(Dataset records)
⟨

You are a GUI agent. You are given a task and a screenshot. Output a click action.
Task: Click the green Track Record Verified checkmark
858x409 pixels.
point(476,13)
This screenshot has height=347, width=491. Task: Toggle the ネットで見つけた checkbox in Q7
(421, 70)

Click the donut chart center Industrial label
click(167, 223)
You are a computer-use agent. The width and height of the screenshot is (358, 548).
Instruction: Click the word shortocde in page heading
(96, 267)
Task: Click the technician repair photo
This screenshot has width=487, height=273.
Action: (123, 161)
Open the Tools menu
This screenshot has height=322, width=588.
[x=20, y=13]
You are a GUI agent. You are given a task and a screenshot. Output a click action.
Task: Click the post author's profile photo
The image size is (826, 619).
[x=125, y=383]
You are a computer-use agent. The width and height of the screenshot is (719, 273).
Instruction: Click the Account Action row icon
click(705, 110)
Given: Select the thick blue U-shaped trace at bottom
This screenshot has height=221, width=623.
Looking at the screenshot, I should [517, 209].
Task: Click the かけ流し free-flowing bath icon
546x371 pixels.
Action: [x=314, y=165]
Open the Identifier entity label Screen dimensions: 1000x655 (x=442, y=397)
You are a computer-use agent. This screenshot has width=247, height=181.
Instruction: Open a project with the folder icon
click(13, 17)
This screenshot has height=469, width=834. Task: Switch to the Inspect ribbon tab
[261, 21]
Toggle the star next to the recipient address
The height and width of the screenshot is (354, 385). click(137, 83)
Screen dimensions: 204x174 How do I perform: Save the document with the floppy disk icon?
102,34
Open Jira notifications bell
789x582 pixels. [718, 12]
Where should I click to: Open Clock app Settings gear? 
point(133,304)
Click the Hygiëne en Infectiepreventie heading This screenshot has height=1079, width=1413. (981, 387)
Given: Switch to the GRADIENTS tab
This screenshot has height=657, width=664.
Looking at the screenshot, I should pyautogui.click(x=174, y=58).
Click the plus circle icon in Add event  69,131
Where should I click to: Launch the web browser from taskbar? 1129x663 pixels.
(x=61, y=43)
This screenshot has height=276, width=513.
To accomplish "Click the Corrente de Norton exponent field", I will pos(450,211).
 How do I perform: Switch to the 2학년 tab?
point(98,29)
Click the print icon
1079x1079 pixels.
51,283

⟩

[ASSIGNMENT] Restate each record word for word.

[RESULT FOR THIS TASK]
You are a GUI agent. You are given a task and a screenshot. Output a click action.
Task: Click the green Track Record Verified checkmark
858x409 pixels.
point(476,13)
This screenshot has height=347, width=491. Task: Toggle the ネットで見つけた checkbox in Q7
(421, 70)

Click the donut chart center Industrial label
click(167, 223)
You are a computer-use agent. The width and height of the screenshot is (358, 548).
Instruction: Click the word shortocde in page heading
(96, 267)
Task: Click the technician repair photo
This screenshot has width=487, height=273.
Action: (123, 161)
Open the Tools menu
This screenshot has height=322, width=588.
[x=20, y=13]
You are a GUI agent. You are given a task and a screenshot. Output a click action.
Task: Click the post author's profile photo
The image size is (826, 619).
[x=125, y=383]
You are a computer-use agent. The width and height of the screenshot is (719, 273).
Instruction: Click the Account Action row icon
click(705, 110)
Given: Select the thick blue U-shaped trace at bottom
This screenshot has height=221, width=623.
Looking at the screenshot, I should [517, 209].
Task: Click the かけ流し free-flowing bath icon
546x371 pixels.
Action: [x=314, y=165]
Open the Identifier entity label Screen dimensions: 1000x655 (x=442, y=397)
You are a computer-use agent. This screenshot has width=247, height=181.
Instruction: Open a project with the folder icon
click(13, 17)
This screenshot has height=469, width=834. Task: Switch to the Inspect ribbon tab
[261, 21]
Toggle the star next to the recipient address
The height and width of the screenshot is (354, 385). click(137, 83)
Screen dimensions: 204x174 How do I perform: Save the document with the floppy disk icon?
102,34
Open Jira notifications bell
789x582 pixels. [718, 12]
Where should I click to: Open Clock app Settings gear? 
point(133,304)
Click the Hygiëne en Infectiepreventie heading This screenshot has height=1079, width=1413. (981, 387)
Given: Switch to the GRADIENTS tab
This screenshot has height=657, width=664.
Looking at the screenshot, I should pyautogui.click(x=174, y=58).
Click the plus circle icon in Add event  69,131
Where should I click to: Launch the web browser from taskbar? 1129x663 pixels.
(x=61, y=43)
This screenshot has height=276, width=513.
To accomplish "Click the Corrente de Norton exponent field", I will pos(450,211).
 How do I perform: Switch to the 2학년 tab?
point(98,29)
Click the print icon
1079x1079 pixels.
51,283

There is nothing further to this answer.